Wroten, MCW looking forward to taking the floor together
Though both play same position, same style of game, Sixers coach Brett Brown thinks he can get them to mesh.
IT MIGHT APPEAR that 76ers coach Brett Brown has a dilemma approaching, but most wouldn't mind having the problem he does. The coach is getting back one of his best players from injury, as guard Tony Wroten practiced yesterday and should be able to play tomorrow night at Atlanta.
Wroten was a little put off when reporters asked yesterday whether he and Michael Carter-Williams could play together. His frustration is understandable. The two are the best players Brown can put on the floor. The problem is that they play the same position and both do it similarly.
In the seven games Wroten started at point to begin the season while MCW was recovering from offseason shoulder surgery, Wroten averaged 21.9 points, 6.7 assists and grabbed 2.7 steals a game. In the past five games Carter-Williams has started with Wroten sidelined with a sprained knee, the reigning rookie of the year averaged 19.6 points, 12.2 assists and 9.0 rebounds. The two started four games together and, not surprising, their numbers were far less impressive. More than that, though, Brown acknowledged that pairing them as starters was a work in progress.
Yesterday, after practice at Philadelphia College of Osteopathic Medicine, Wroten wasn't happy when a reporter brought up the hefty numbers Carter-Williams posted during the past five games, which included the team's only two wins of the season in 20 games. It wasn't posed as a bash to his game, more as a question as to how the two can work together, being as their games are so similar. Wroten said he learned a lot by watching from the bench the past five games.
"You see things differently when you're watching and being a coach," Wroten said. "Talking to coach and he told me to just take everything in and see what we did wrong and what we did well and capitalize off of both. That's what I've been doing, taking notes and getting ready to get back out there."
As for his assessment of his backcourt mate during his off time, Wroten said of MCW: "He's a great player. We're two good point guards having to pick up our game when one of us is out.

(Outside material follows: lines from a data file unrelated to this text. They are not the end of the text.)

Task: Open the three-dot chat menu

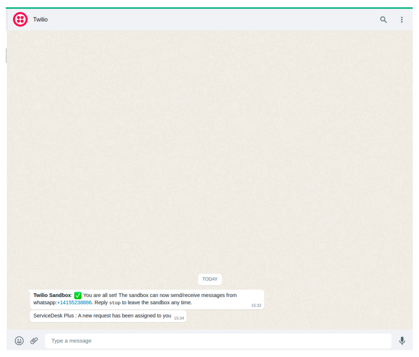Action: point(402,19)
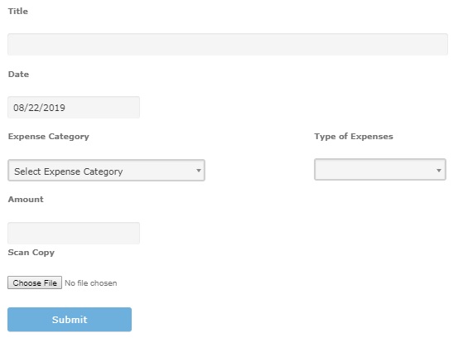Click the Choose File button
463x338 pixels.
pyautogui.click(x=35, y=282)

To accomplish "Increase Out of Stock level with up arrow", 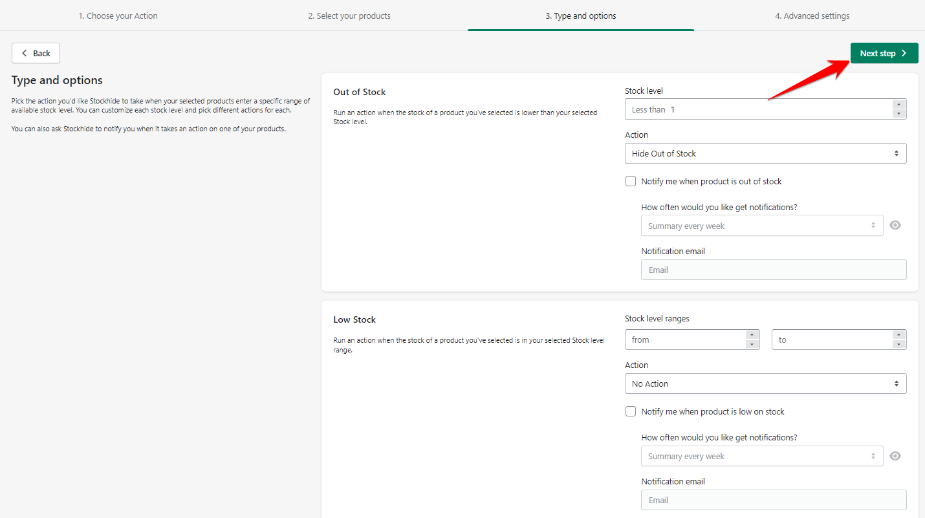I will 898,105.
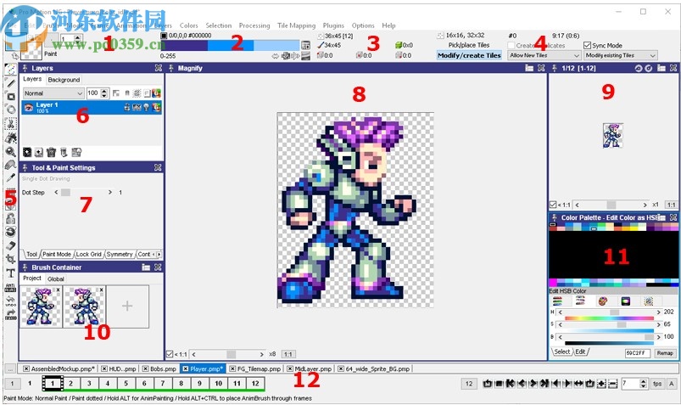Viewport: 681px width, 405px height.
Task: Add a new brush to Brush Container
Action: (127, 307)
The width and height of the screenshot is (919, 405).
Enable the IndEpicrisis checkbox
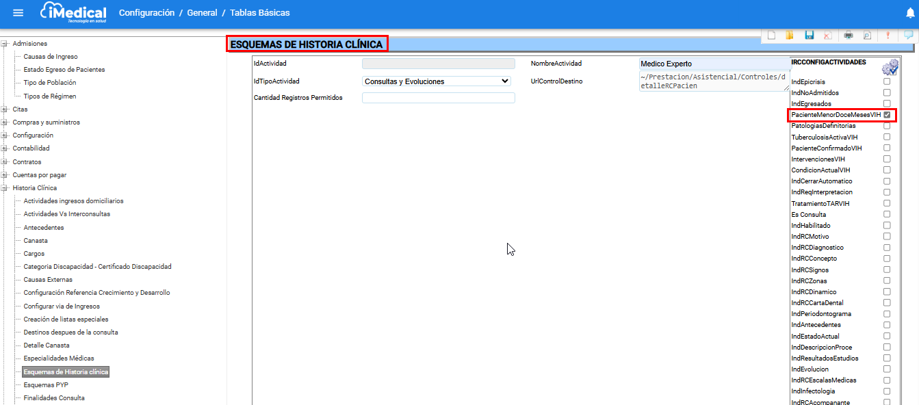click(x=887, y=81)

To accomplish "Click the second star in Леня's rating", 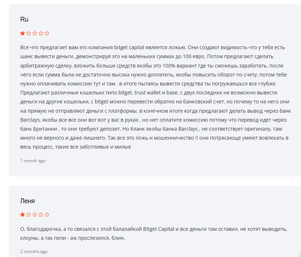I will coord(29,215).
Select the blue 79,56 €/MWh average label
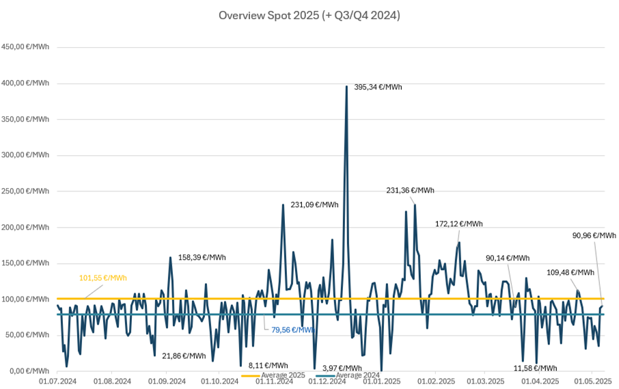The image size is (619, 389). click(x=292, y=329)
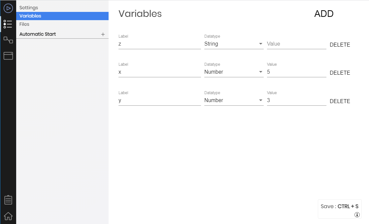Click the Label field containing x
The width and height of the screenshot is (369, 224).
tap(159, 72)

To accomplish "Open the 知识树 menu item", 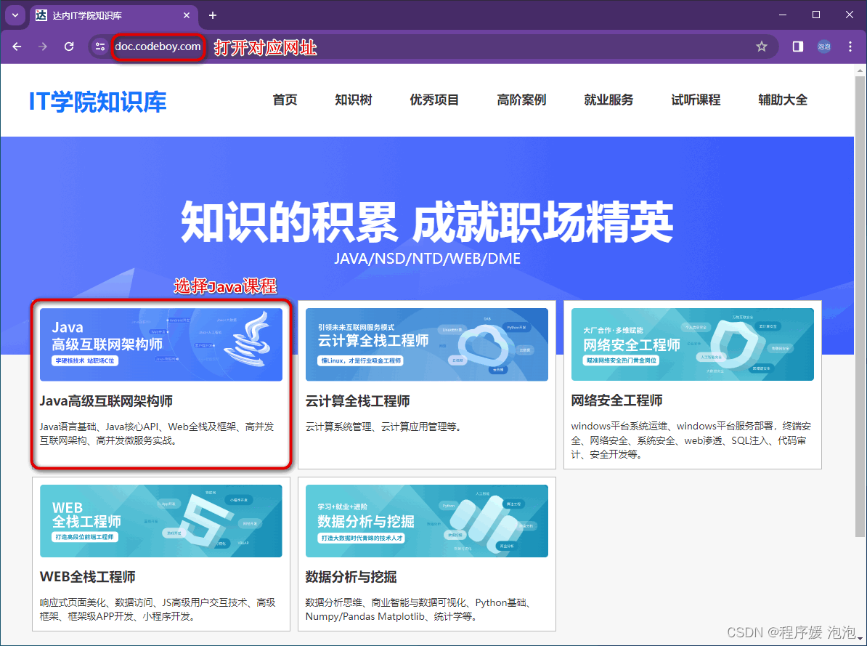I will click(x=354, y=100).
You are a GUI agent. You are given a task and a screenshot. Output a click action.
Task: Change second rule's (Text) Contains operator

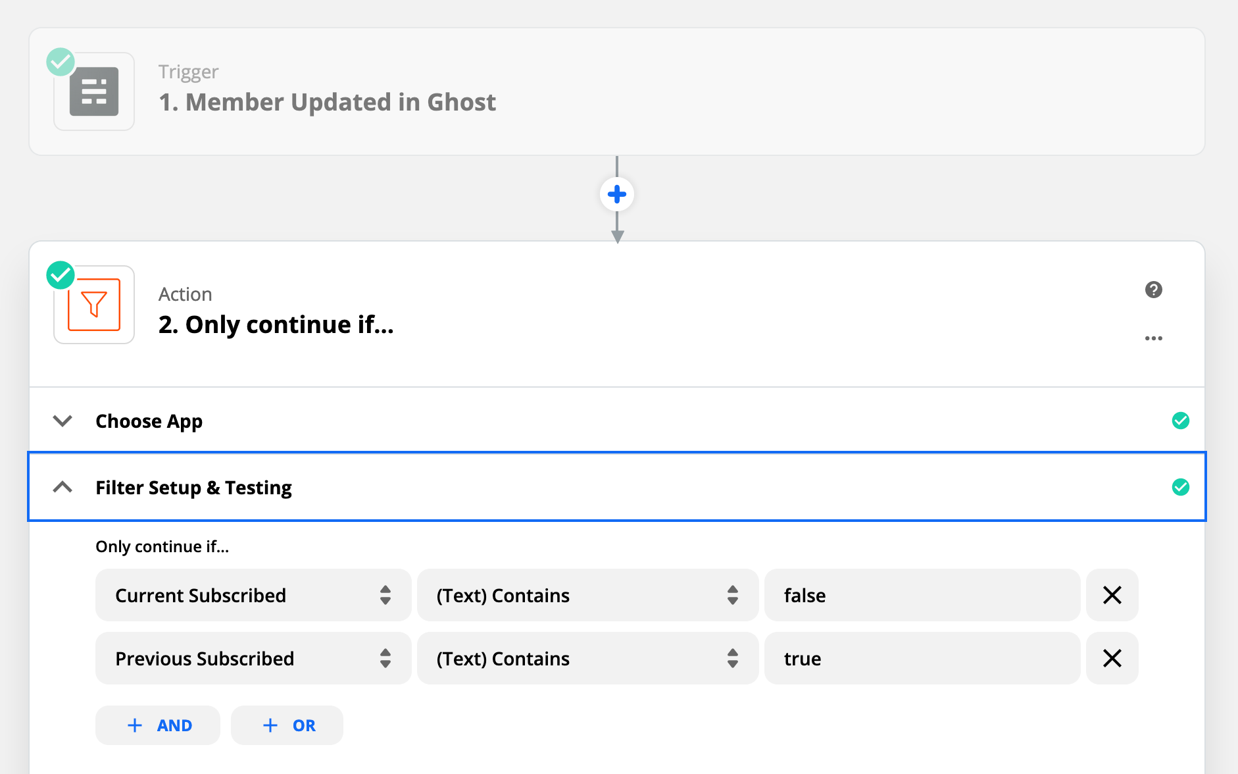(587, 658)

"We are going to play a lot together, so we want to make sure that our chemistry is great when we're on the court. He's been playing well, tremendously, through the roof, damn near averaging a triple-double, so I just want to come in and try to help the team win."

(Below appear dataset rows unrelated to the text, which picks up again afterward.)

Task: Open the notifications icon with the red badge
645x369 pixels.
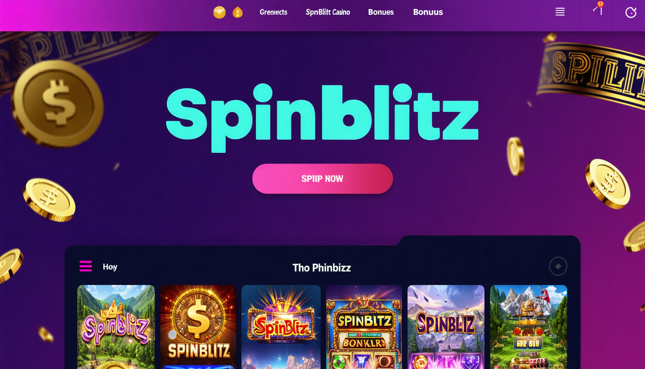Action: pyautogui.click(x=598, y=9)
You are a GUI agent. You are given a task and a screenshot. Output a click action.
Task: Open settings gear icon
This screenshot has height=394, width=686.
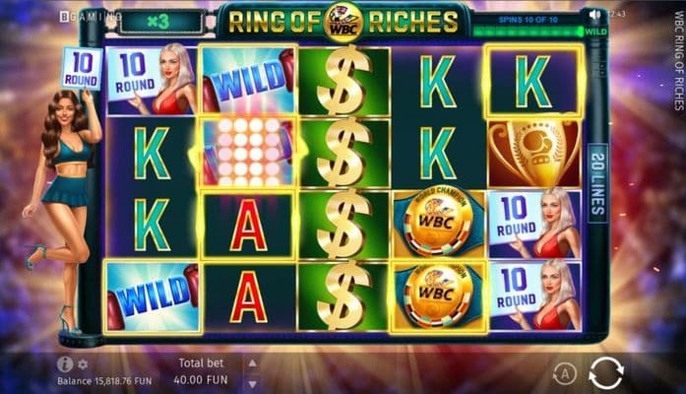click(x=83, y=364)
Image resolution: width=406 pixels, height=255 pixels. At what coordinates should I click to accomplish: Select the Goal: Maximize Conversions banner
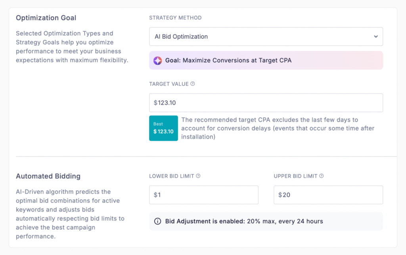click(x=266, y=60)
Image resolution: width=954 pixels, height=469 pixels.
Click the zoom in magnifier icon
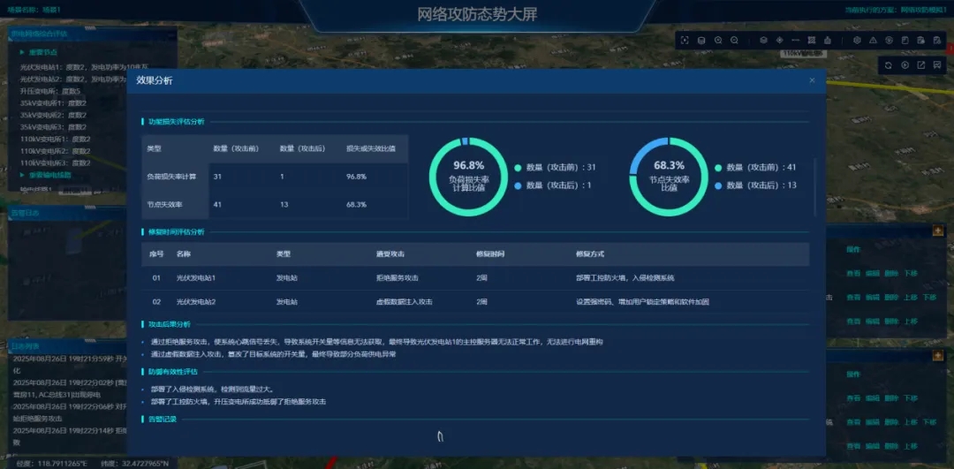(718, 41)
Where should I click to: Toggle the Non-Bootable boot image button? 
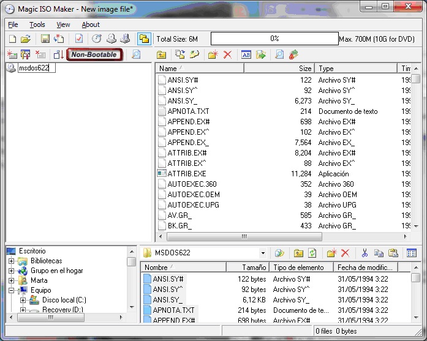click(94, 55)
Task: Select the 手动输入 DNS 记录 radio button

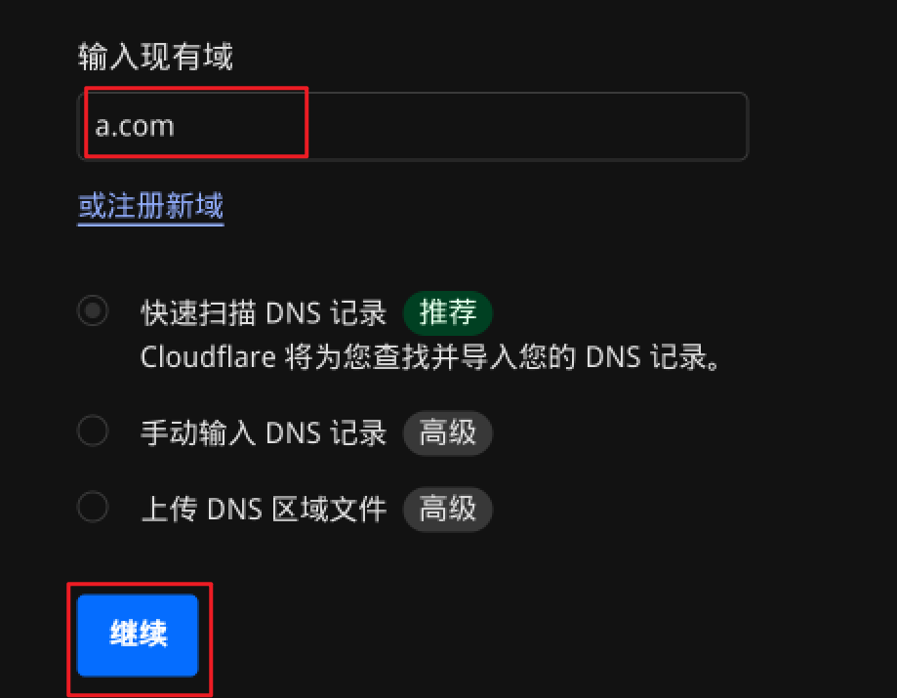Action: tap(93, 431)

Brown said that starting Wroten tomorrow probably isn't in the plan, but the idea of having both of his most dominant players is intriguing.
"I think it can [work, the two playing together]," Brown said. "I probably won't start the next game like that. We'll bring [Wroten] back into it. Who knows? Inevitably, they are going to be playing a lot together, and I feel like that's on me a lot to play side to side, to put somebody in a pick-and-roll on one side and Tony playing the other side on a pick-and-roll and speed the game up. If you just sort of take what you can do and try to create an environment to maximize what they can do, which is me, then I think you have a chance. The reasons maybe why they couldn't play together, some might be real, but I'm not ready to accept those."

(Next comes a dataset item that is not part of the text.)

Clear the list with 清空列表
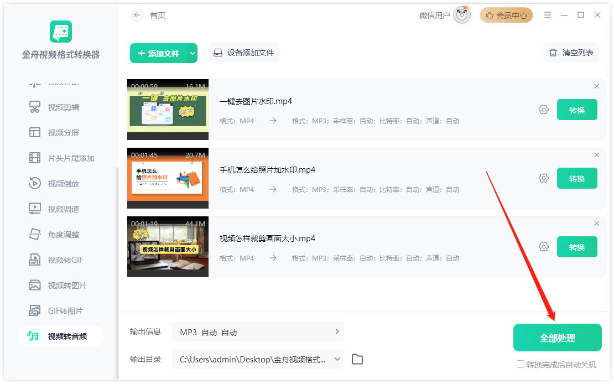The image size is (614, 384). 571,53
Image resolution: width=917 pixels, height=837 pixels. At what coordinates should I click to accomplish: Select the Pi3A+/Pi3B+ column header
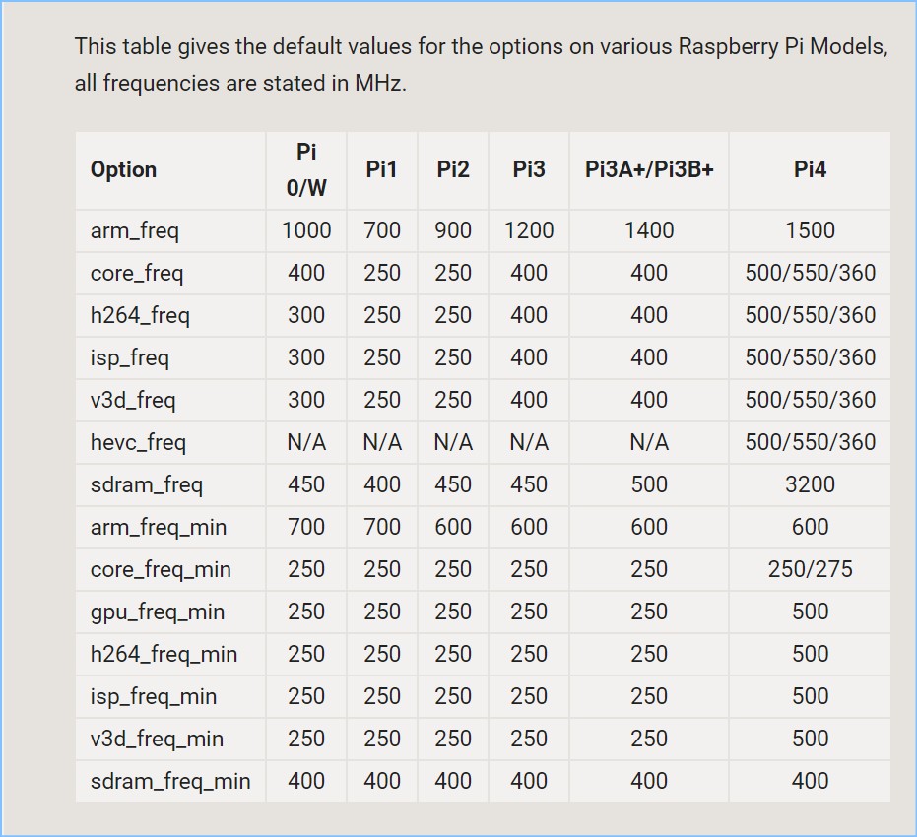pos(649,169)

The coach then addressed why Wroten might be a little sensitive to talk about the two playing together.
"People are people," he said. "You can jazz it up or try to not talk about the elephant in the room. It's natural. He [Wroten] knows that he's had a hell of a year. That's the bottom line. That kid has improved. We'll take his skill package, which is improving and obvious, and integrate it into what we're moving forward with ourselves. I do think that we've got some good moving parts with a bunch of different things that make it a jigsaw puzzle."
Like Wroten, Carter-Williams is excited for the two to be reunited and has an idea how they'll cooperate.
"If he gets it, I expect him to push the ball and I'll fill in the lanes," MCW said. "If I get the ball, I'll run the point guard and find the open guy. On sets, I think Tony is the 'two' guard and I'm the point guard, and that's how we practiced, so that's how we want to carry it over into the game."